How ‘bout this for a mouthful…The Rapid Reaction Force North.  A Lt. Colonel Gino Chretien says, “It’s a project to try and get troops up as fast as possible if an incident happens up here in the North.” The Force’s main component is obvious, utilizing local Eskimos who exist in all of Canada’s Arctic communities. It’s no secret too the Arctic throughout history has been used for military purposes. For example, in the mid 1950’s the United States (U.S.) government leased land across the Arctic from Canada and built the then Distant Early Warning Line (DEW Line). Even then, utilizing local Eskimos like my late father contributed to the construction of and worked for the U.S. at a number of those radar sites in the western arctic. The DEW Line sites have now been upgraded to what is known as the largely unmanned North Warning System. Today, any Arctic rescues are coordinated out of the Search-and-Rescue Centre in Trenton, Ontario, thousands of kilometers away and any rescues can take days for any kind of initial response.

Enter the Eskimo…now known as Inuit and “Rangers.”  Like Tonto used to say to his buddy, the Lone Ranger, the Eskimo is perhaps the new “Kimosabe” (trusted friend).

Capacity building for the Rangers is an issue though. “It isn’t clear what help the Rangers would be able to provide beyond, “…polar bear security and comfort” says Lt. Colonel Chretien.

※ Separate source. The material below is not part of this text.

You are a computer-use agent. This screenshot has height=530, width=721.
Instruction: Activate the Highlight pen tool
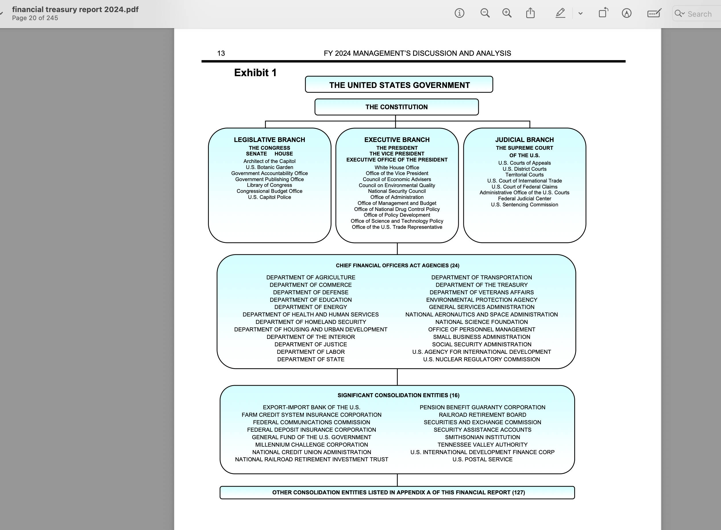click(560, 13)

The Rapid Reaction Force North, of course, requires further development. For now, the project known as Operation Nunalivut will deploy aircraft from Comox, BC on Vancouver Island and Greenwood, Nova Scotia on the east coast. I guess notifying the local Eskimo – Inuit – Ranger is as “rapid” as you’re going to get.  I guess too, it won’t be just up to God to keep us “glorious and free.”